◆ Work item
Give back the entries exactly as they read, leaving each image out.

◆ Raw data
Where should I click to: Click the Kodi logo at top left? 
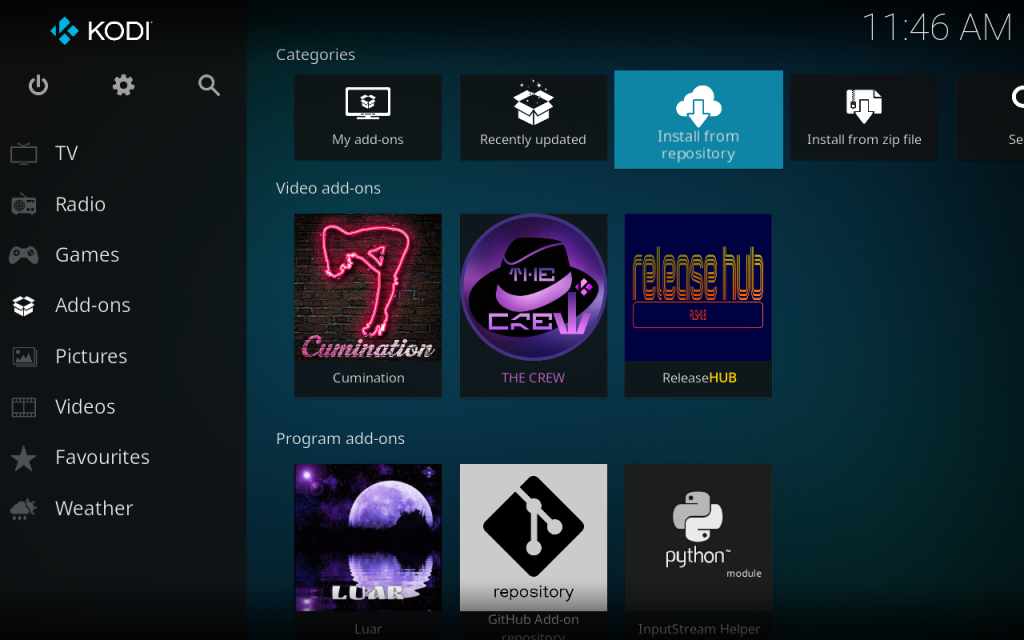100,31
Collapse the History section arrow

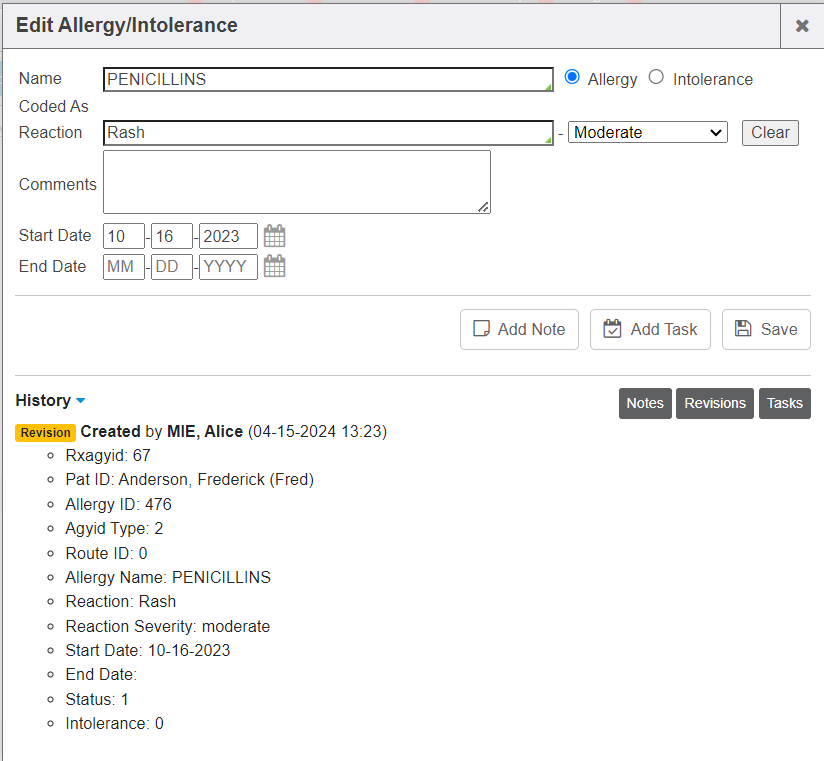point(81,401)
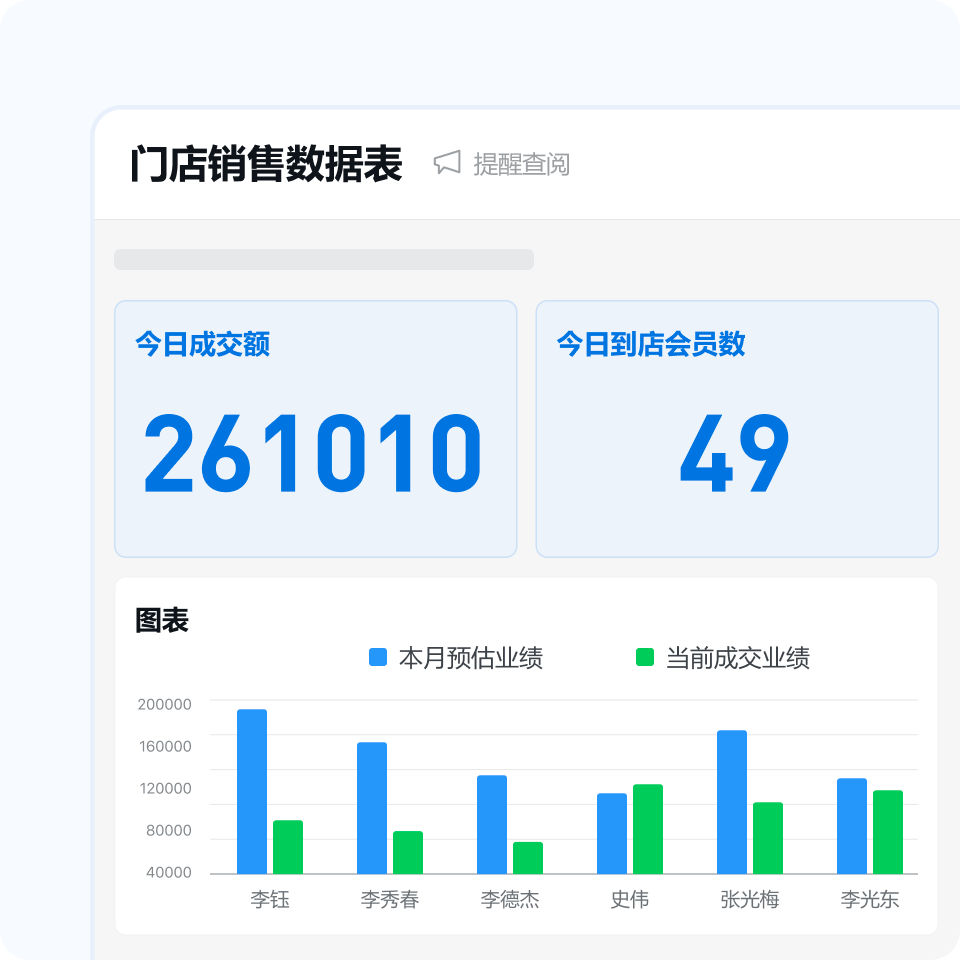
Task: Click the megaphone notification icon
Action: click(x=447, y=162)
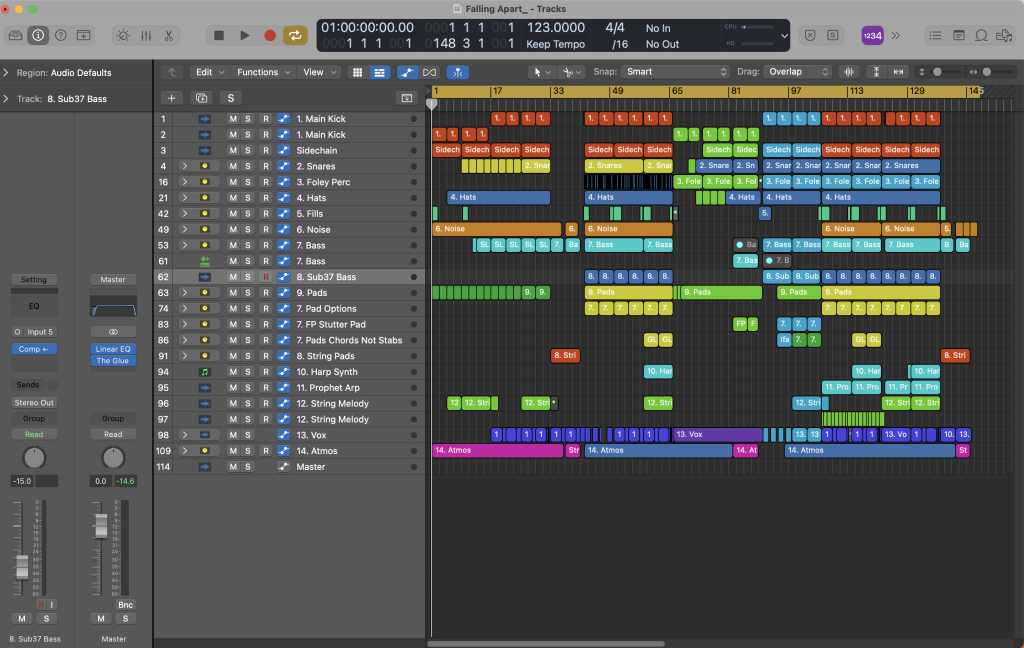Screen dimensions: 1024x648
Task: Show Smart Controls dial icon
Action: click(x=123, y=35)
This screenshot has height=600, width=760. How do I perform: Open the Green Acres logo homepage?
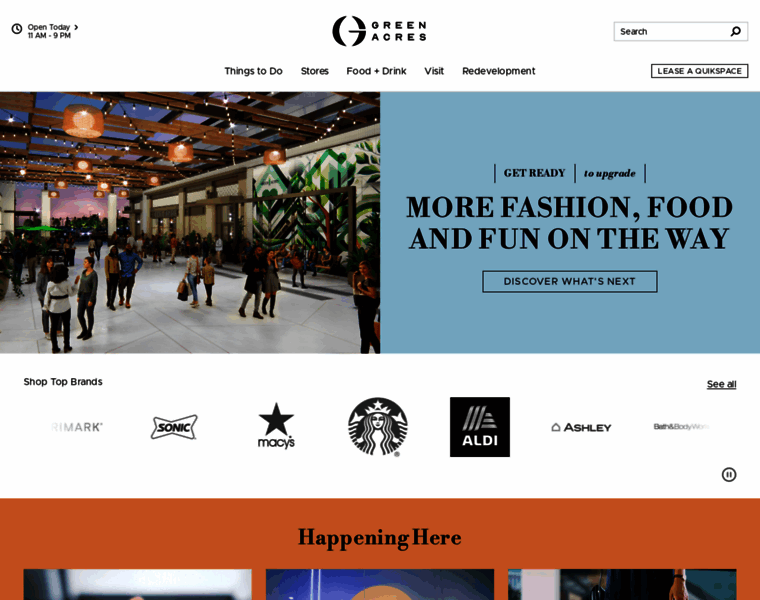pyautogui.click(x=380, y=31)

◆ Your response
Where should I click to: Click the Kodi logo at top left? 
100,31
Collapse the History section arrow

point(81,401)
Task: Click the megaphone notification icon
Action: click(x=447, y=162)
Screen dimensions: 1024x648
Task: Show Smart Controls dial icon
Action: click(x=123, y=35)
This screenshot has height=600, width=760. How do I perform: Open the Green Acres logo homepage?
pyautogui.click(x=380, y=31)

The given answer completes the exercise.